“Planning” and “military” are two words that do not coincide well together, much to the dismay of military spouses everywhere. Expanding our families often has to be planned out in between deployment cycles. We learn to be content with what little instruction we have and how to plan–very flexibly–a year at a time. So what is a military family to do when they want to make plans for a new baby?
It can be overwhelming for any couple to make this decision, but throw in an active duty service member’s schedule–including deployments–and it might be enough to end the conversation right there. But if you and your spouse are ready to take that plunge, we’ve gathered advice from fellow spouses who have navigated the uncertain waters of military schedules while getting pregnant between deployments.
X Steps to Planning for a Baby Between Deployment Cycles
Step 1: Utilize Your Resources
In this technological day and age, apps can help you learn a lot about yourself without ever making a doctor’s appointment. There are a variety of apps to choose from, the majority of them being free with potential upgrades, but do your homework before settling on one.
Lauren, a military spouse and mom of two, preferred using a fertility tracker app full of categories that identify particular details to make the experience insightful and specific to the user; showing windows for peak ovulation or when to avoid pregnancy by flagging your most fertile days.
“It really helped me keep a good track and made it more ‘natural family planning’ [friendly] since we stopped birth control as soon as we got married,” Lauren explained.
However, if you don’t feel confident in your own analysis of your cycle, discuss your circumstances with a healthcare professional.
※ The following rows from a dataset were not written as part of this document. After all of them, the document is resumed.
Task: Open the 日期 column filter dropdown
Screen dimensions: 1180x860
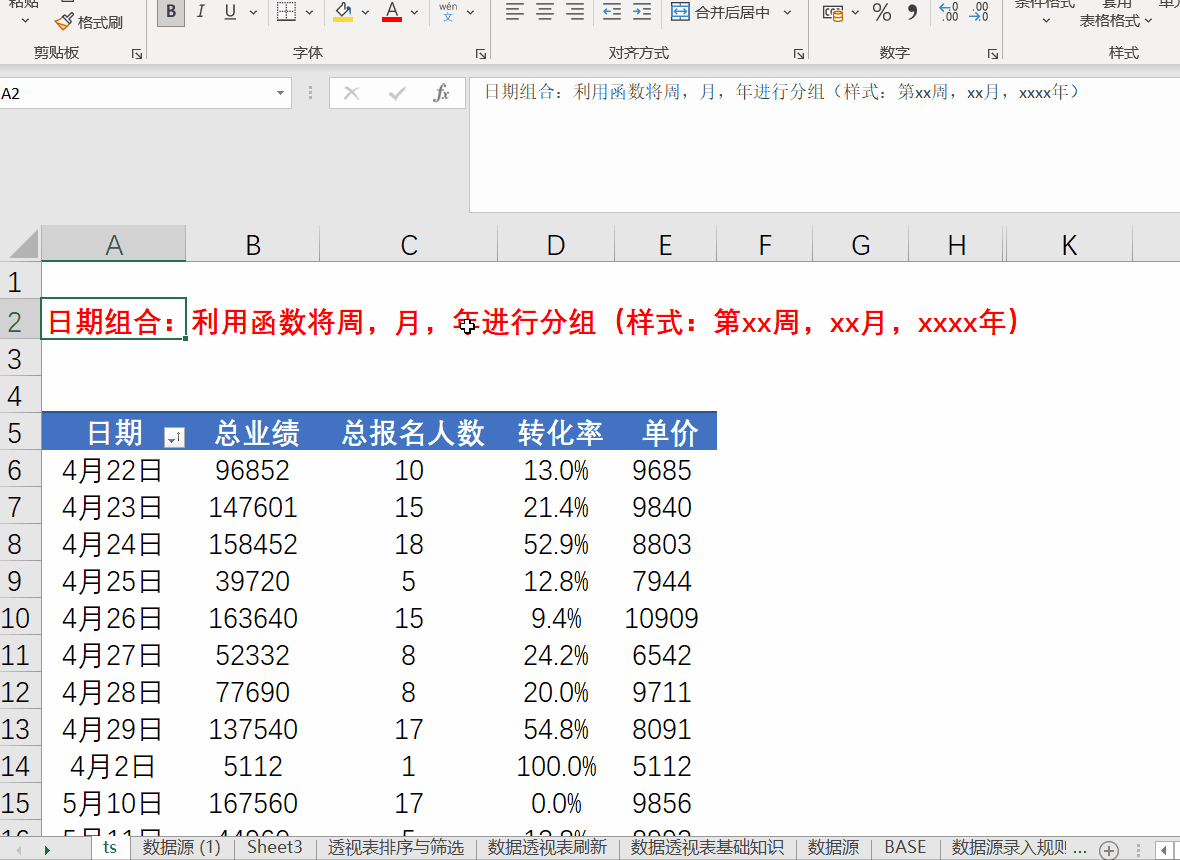Action: coord(174,436)

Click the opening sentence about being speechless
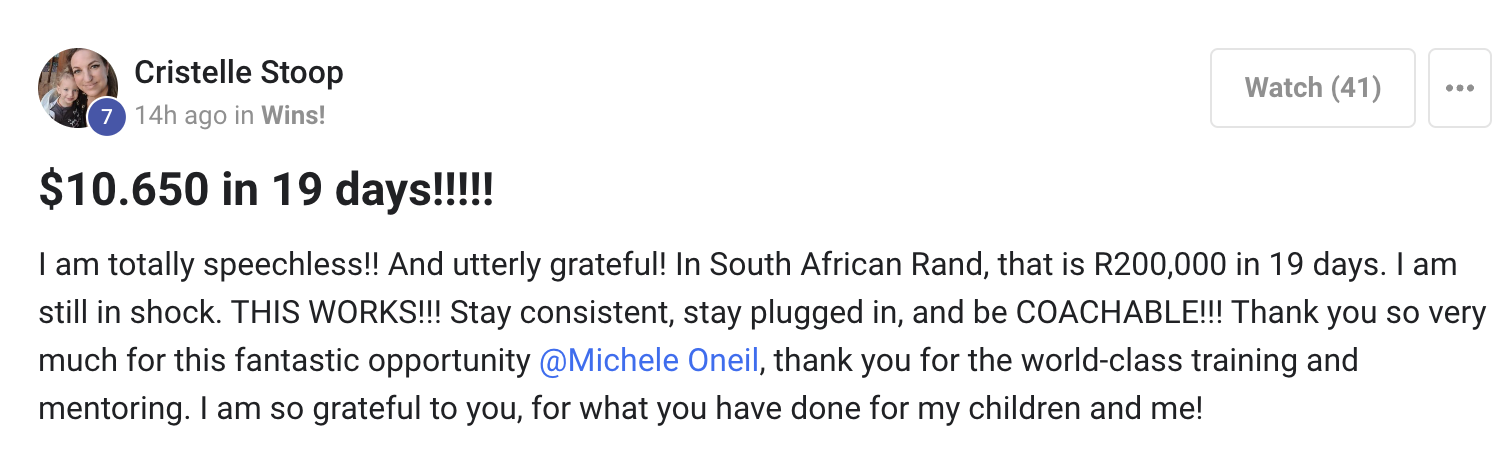click(206, 265)
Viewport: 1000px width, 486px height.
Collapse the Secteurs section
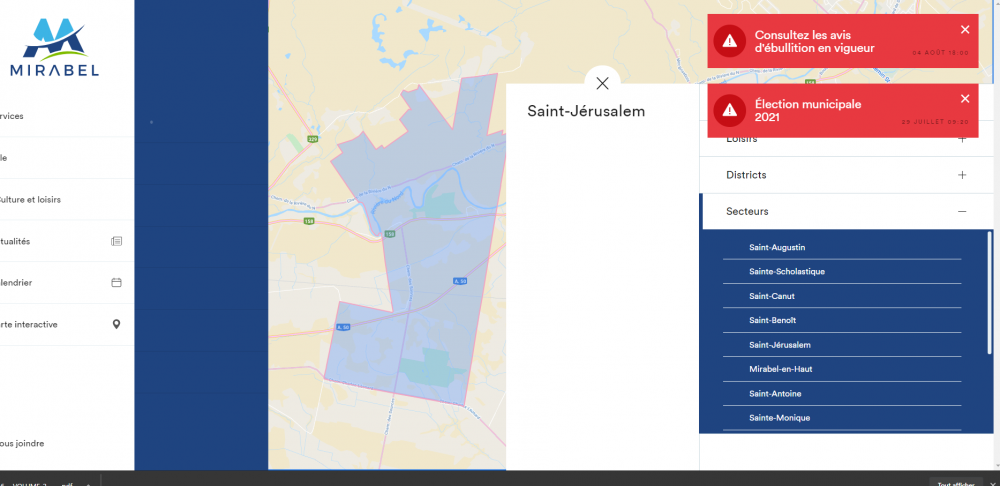coord(962,212)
She can offer advice on the best ways to track your cycle and help you and your spouse be as systematic as possible when it comes to ideal conception windows in regards to the deployment schedule.
Step 2: Be Flexible
“When trying to plan around deployment,” Lauren advises, “I would give yourself a few buffer months on either the beginning or the end of the deployment.” This can be vital if the deployment is one without a structured timeline, such as a ship tour where the timeline is more fluid than a mission on an installation where there is a set time.
While it’s difficult to carry out, be patient. Unfortunately, you won’t be able to hit all the pregnancy and birth milestones together, so pick and choose which are most important to you to share together, and even then, it’s important for both of you to be okay if your first choice goes differently.
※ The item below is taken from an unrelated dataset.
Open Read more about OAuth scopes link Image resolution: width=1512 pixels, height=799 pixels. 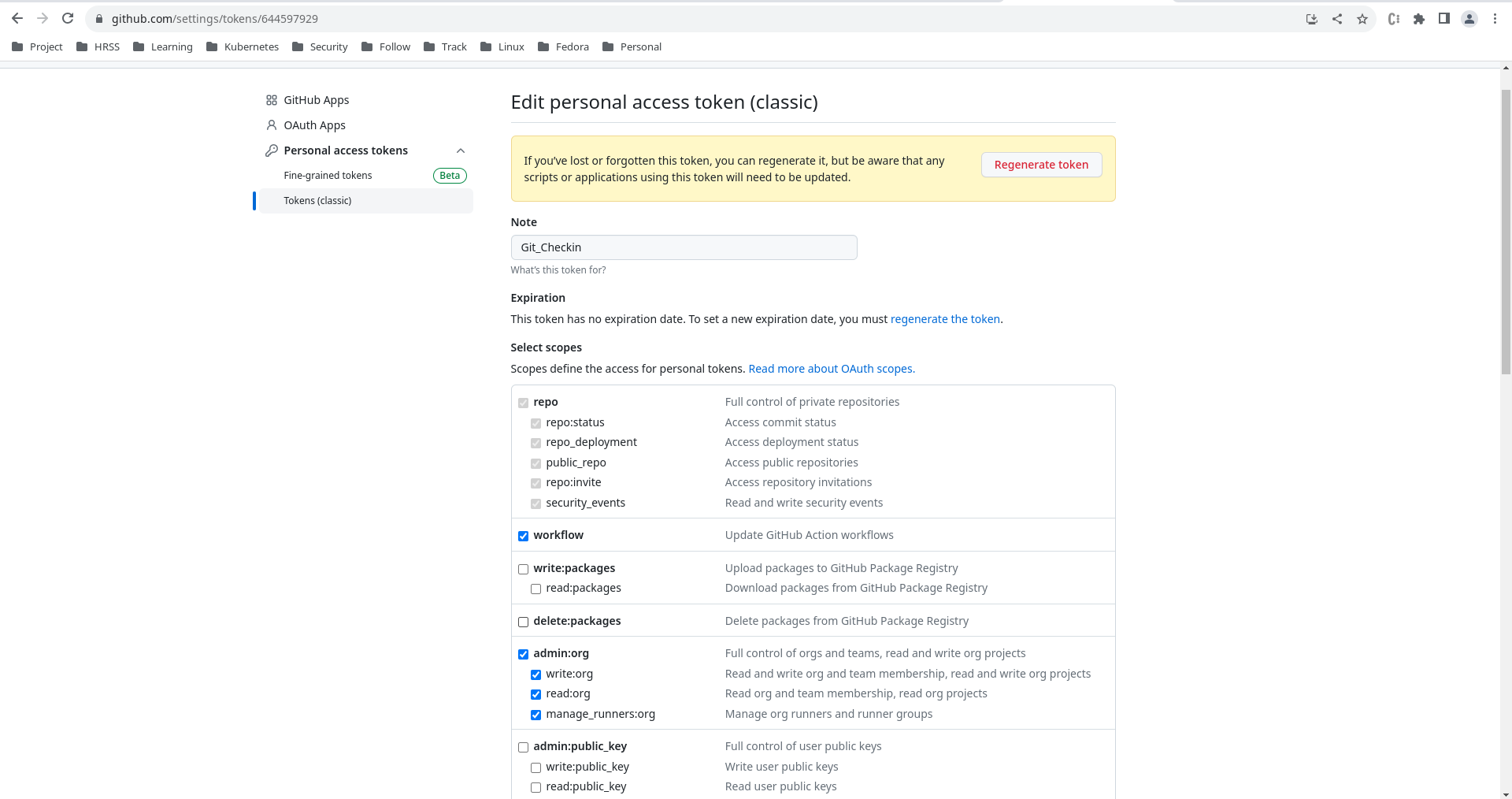pos(832,369)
Step 3: Keep Your Service Member Involved
Okay, so now you’ve done it! All the Instagram hearts and congratulatory comments are flooding in and you’re fighting a whirlwind of emotions because your spouse is on the cusp of shipping out. Now what? Marine Corps spouse Olivia bonded with her spouse just before he left by conducting a hospital tour together so they could have a better idea of what to expect, allowing him to feel more involved in the process.
Knowing she would deliver their baby girl without him, Olivia suggests to “get as much baby gear purchased together before your spouse goes so [s/he] can also be involved.”
A fun project to take on (that would also distract from the looming deployment date) is to set up the nursery. Involve your spouse as much as possible in decisions for your new baby.
Step 4: Make Contingency Plans
Establish help from family and/or friends before your service member leaves. For example, who is going to be with you when you deliver the baby? Who is available to help after the baby comes? Don’t hesitate to ask for help and allow those offering to do so! This includes emotional as well as hands-on support when the baby arrives.
Step 5: Stay Positive
Lastly, focus on maintaining a positive attitude and remember that your deployed spouse is going through a hard time being away during such a monumental time, too. Remind yourself that you are in this together, even if you can’t physically be together every step of the way. In the end, you both will have the rest of your lives to care for your precious baby.